OS Login vs SSH keys

This is one of the most common questions for engineers new to Compute Engine. Here is the clearest way to think about it.

When OS Login is the better choice

• Multiple people need SSH access to the same VMs
• You need to revoke access quickly when team members leave
• You want SSH access decisions to be part of your IAM audit trail
• You are running a compliance-conscious environment

When manual keys still appear

• CI/CD systems that cannot use gcloud and need static credentials to authenticate
• Legacy tooling that expects a specific key-based workflow
• Single-user scenarios where key management overhead is negligible
• Specific VMs opted out of OS Login via enable-oslogin=FALSE on the instance

For a full walkthrough of enabling and managing OS Login, see OS Login explained.

Security best practices

Use IAP tunnelling for production VMs

Remove external IPs from production VMs where possible and route all SSH access through IAP tunnelling. This eliminates the attack surface of port 22 being reachable from the public internet. See private vs public IP addresses for guidance on when a VM actually needs an external IP.

Enable OS Login for teams

For any environment with more than one person needing SSH access, OS Login is the right default. It ties access to Google identities, makes revocation instant, and produces an automatic audit trail in Cloud Audit Logs.

Follow least privilege for IAM roles

Grant roles/compute.osLogin (no sudo) by default. Grant roles/compute.osAdminLogin only to specific individuals with a documented need for root access. Grant roles/iap.tunnelResourceAccessor at the resource level on specific VMs rather than the project level where possible.

Tighten the default firewall rule

The default VPC firewall rule allows port 22 from all source IPs. For any project beyond a short-lived experiment, delete or disable this rule and replace it with either a rule restricted to your office IP range, or no rule at all combined with IAP tunnelling.
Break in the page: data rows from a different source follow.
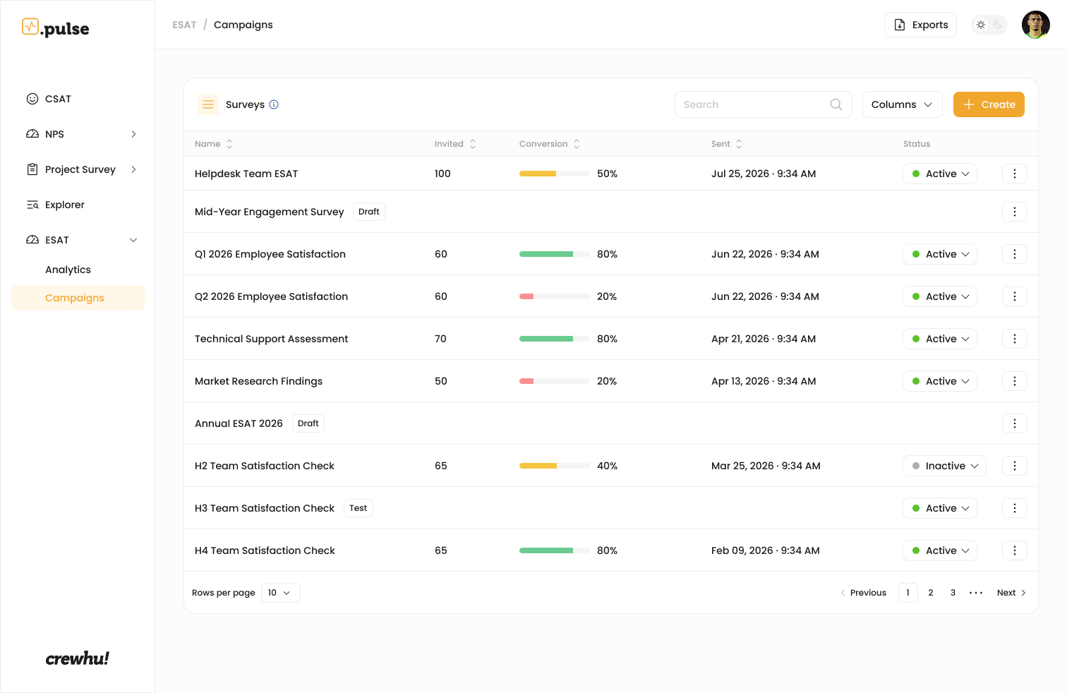Click the Create button
The image size is (1067, 693).
[989, 104]
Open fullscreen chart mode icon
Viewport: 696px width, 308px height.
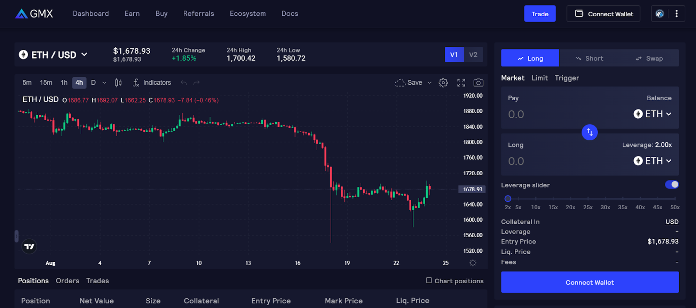[x=461, y=83]
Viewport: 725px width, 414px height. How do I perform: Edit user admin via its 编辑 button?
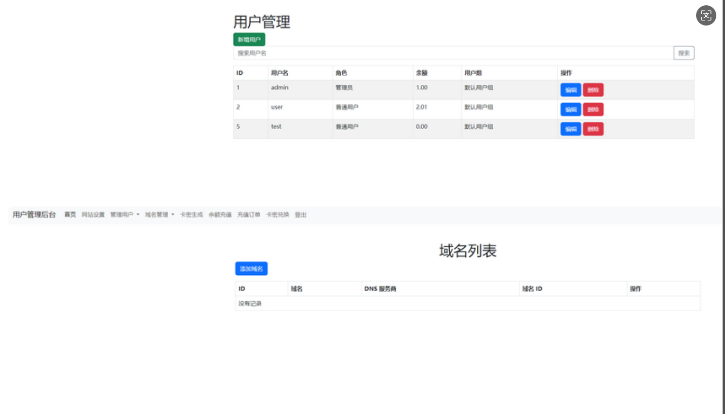click(570, 90)
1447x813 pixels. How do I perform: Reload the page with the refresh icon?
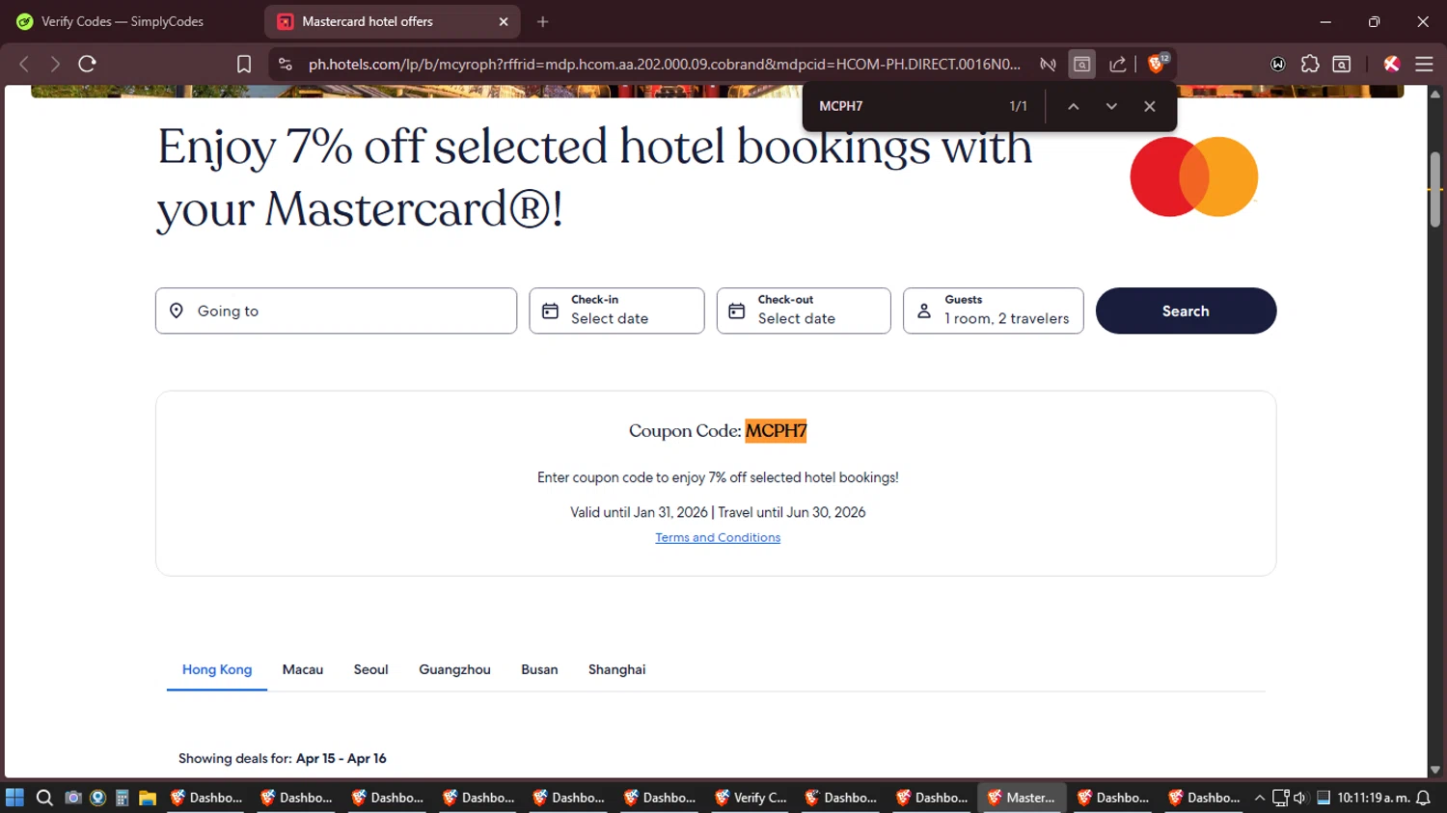click(87, 64)
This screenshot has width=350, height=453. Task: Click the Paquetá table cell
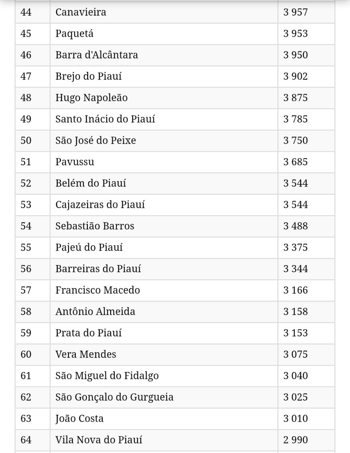click(164, 34)
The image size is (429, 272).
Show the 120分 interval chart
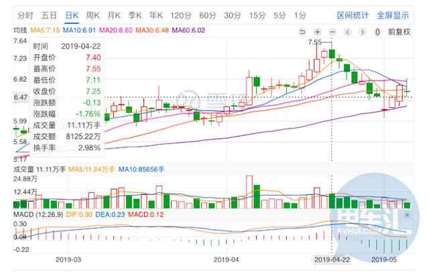(x=181, y=15)
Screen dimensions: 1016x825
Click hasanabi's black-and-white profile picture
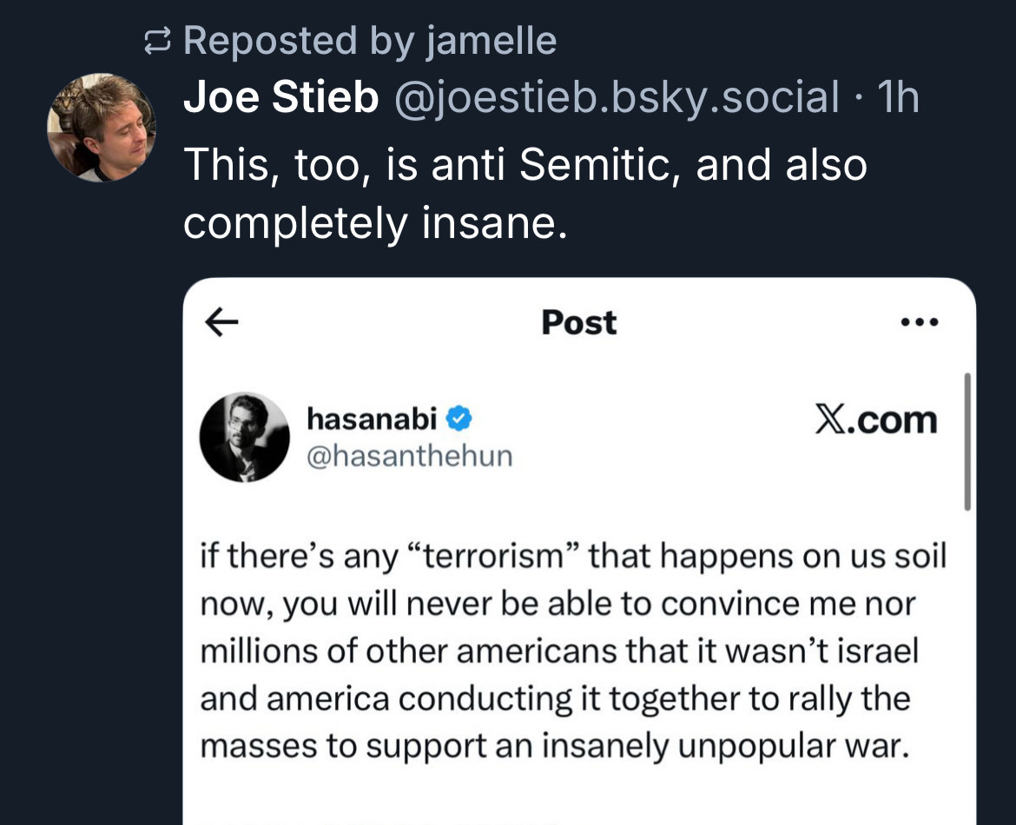click(x=244, y=436)
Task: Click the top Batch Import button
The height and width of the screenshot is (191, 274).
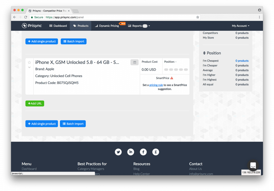Action: [74, 41]
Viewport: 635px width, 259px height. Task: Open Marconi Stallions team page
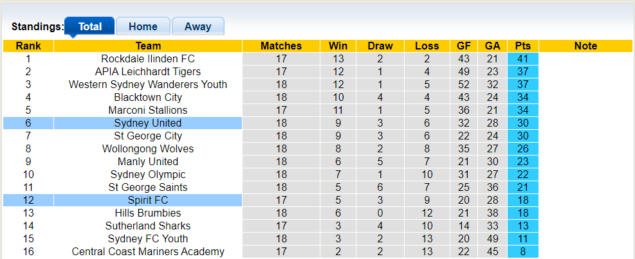pos(148,110)
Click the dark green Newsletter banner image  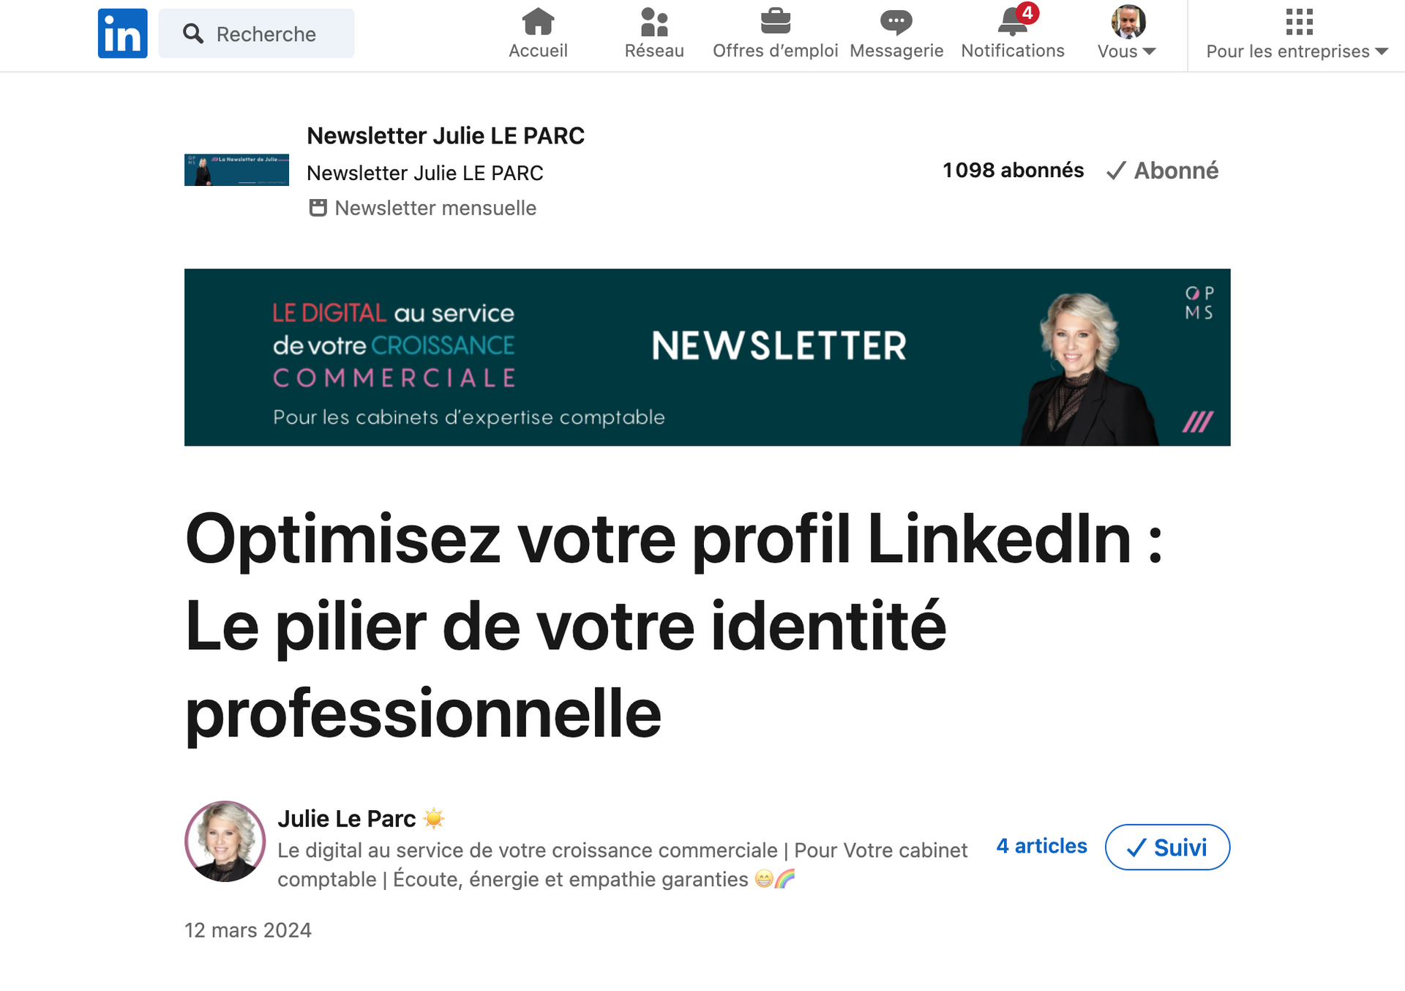click(707, 357)
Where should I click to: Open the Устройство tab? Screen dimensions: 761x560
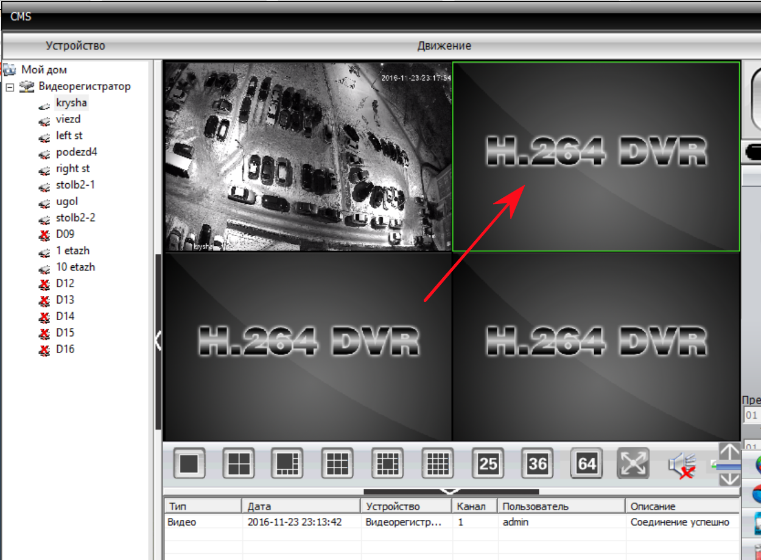[75, 46]
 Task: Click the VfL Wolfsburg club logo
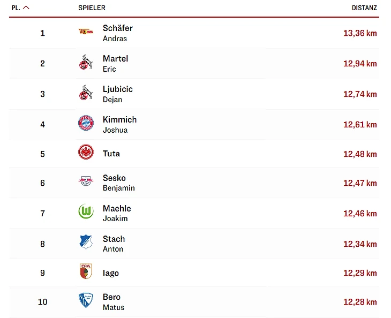pyautogui.click(x=86, y=213)
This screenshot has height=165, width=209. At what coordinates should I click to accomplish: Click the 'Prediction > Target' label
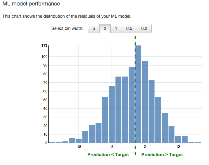[162, 155]
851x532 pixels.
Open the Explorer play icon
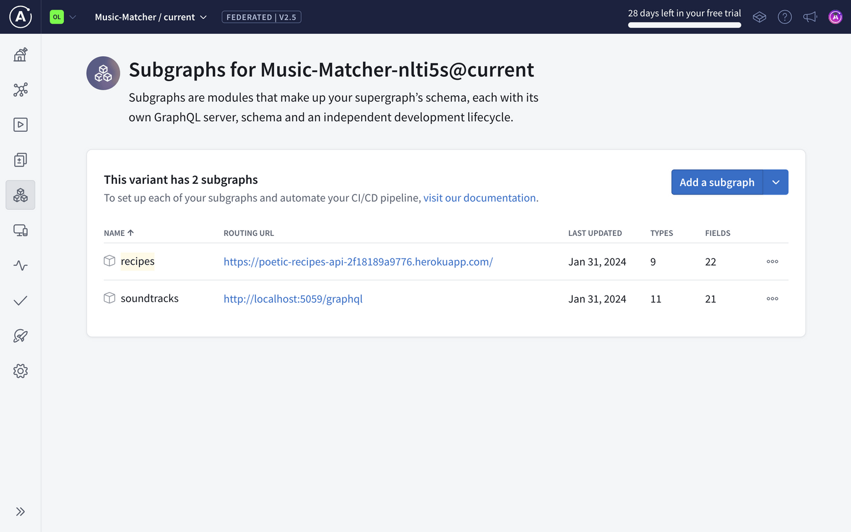pos(20,125)
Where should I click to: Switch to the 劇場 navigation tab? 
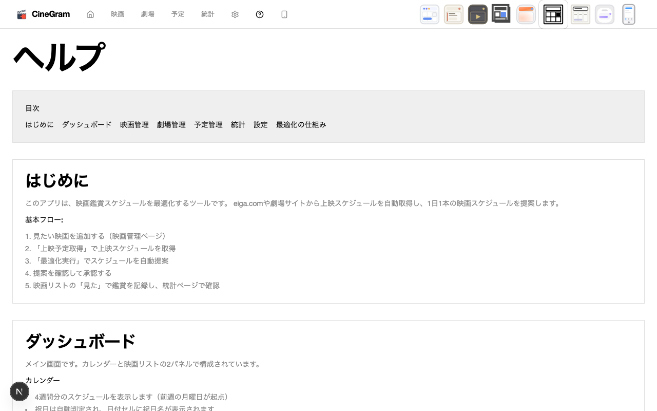pos(147,14)
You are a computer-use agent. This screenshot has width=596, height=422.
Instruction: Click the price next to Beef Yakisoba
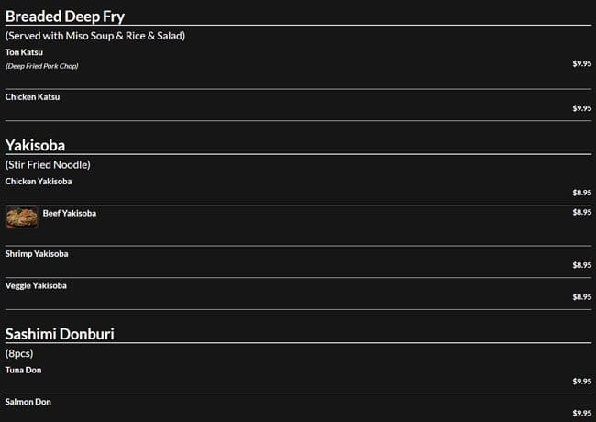tap(581, 213)
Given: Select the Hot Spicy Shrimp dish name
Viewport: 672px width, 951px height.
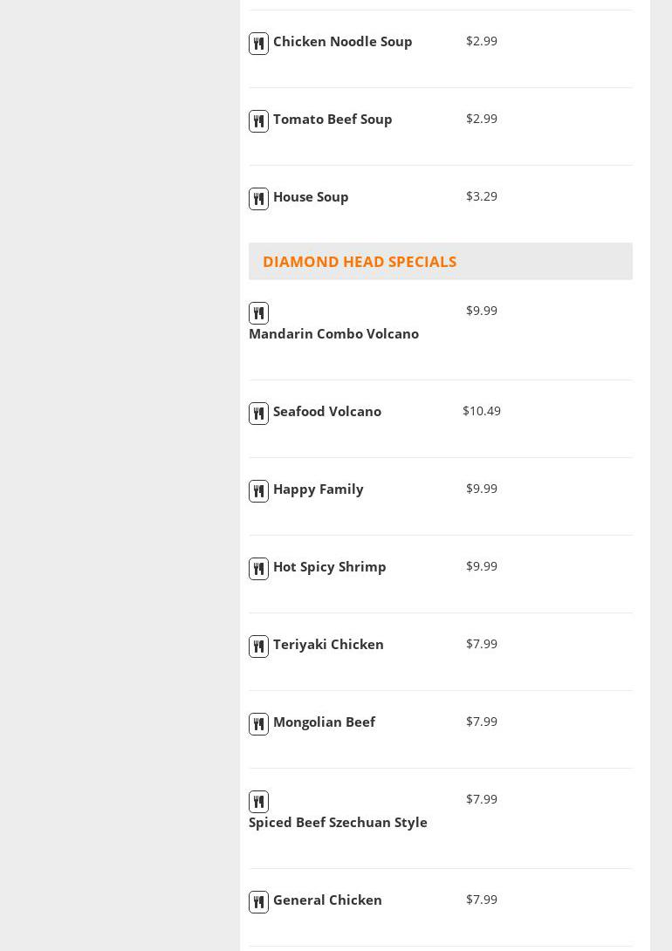Looking at the screenshot, I should pos(329,567).
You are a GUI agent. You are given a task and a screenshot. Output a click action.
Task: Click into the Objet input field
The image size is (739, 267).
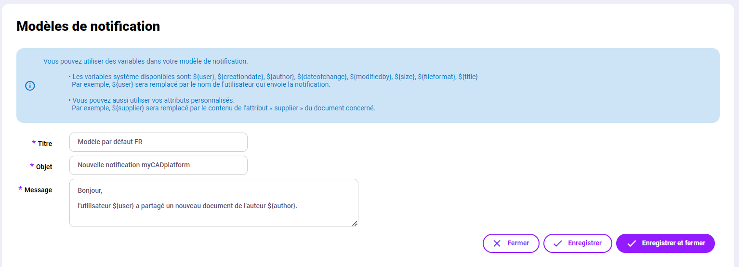158,165
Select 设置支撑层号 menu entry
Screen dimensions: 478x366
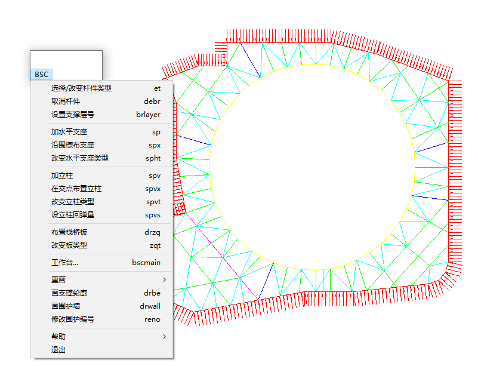73,115
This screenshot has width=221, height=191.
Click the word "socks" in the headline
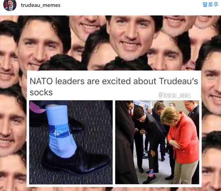[41, 92]
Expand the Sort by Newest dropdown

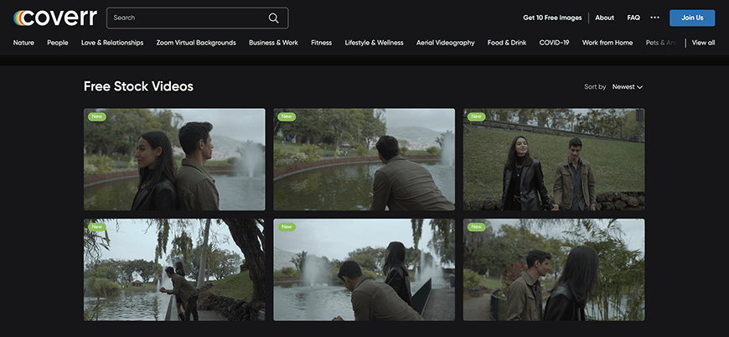pyautogui.click(x=627, y=87)
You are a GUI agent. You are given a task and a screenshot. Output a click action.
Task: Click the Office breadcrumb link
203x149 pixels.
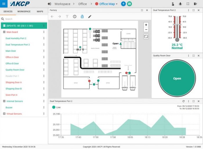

The network tags system makes it easy to apply tighter firewall rules to specific VMs.

Audit SSH access regularly

Review project-level SSH keys periodically and remove any that belong to former employees or expired access. If using OS Login, review IAM bindings for compute.osLogin and compute.osAdminLogin across the project. Cloud Audit Logs records all IAP tunnel connections and OS Login sessions for incident investigation.

Frequently asked questions

How do I SSH into a Compute Engine VM?

Run gcloud compute ssh VM_NAME —zone=ZONE. gcloud generates SSH keys automatically and opens the connection. If the VM has no external IP, add —tunnel-through-iap.

How do I SSH into a VM with no external IP?

Use IAP tunnelling: gcloud compute ssh VM_NAME —zone=ZONE —tunnel-through-iap. You need the IAP API enabled and the roles/iap.tunnelResourceAccessor role on your account. No VPN or bastion host required.

What is the difference between OS Login and SSH keys?

SSH keys stored in metadata are static credentials you manage manually. OS Login uses IAM roles tied to Google identities. Access is granted and revoked through IAM rather than key files. For teams, OS Login is simpler to manage and more auditable.

Is opening port 22 required?

Not if you use IAP tunnelling. IAP routes the connection through Google infrastructure so port 22 never needs to be open to the public internet. If you do need port 22 open for a standard SSH client, restrict the source range to known IP addresses rather than allowing all traffic.

Where are Compute Engine SSH keys stored?

In VM metadata. Project-level keys are stored in project metadata and propagate to all VMs in the project. Instance-level keys are stored in the individual VM’s metadata. With OS Login enabled, keys move out of metadata and are managed through the user’s OS Login profile instead.

Can multiple users SSH into the same VM safely?

Yes. With OS Login, each user gets their own Linux account on the VM. No shared credentials. With metadata keys, you add each user’s public key individually. The risk with metadata keys at scale is that they persist indefinitely. OS Login solves this since access is removed by revoking an IAM role.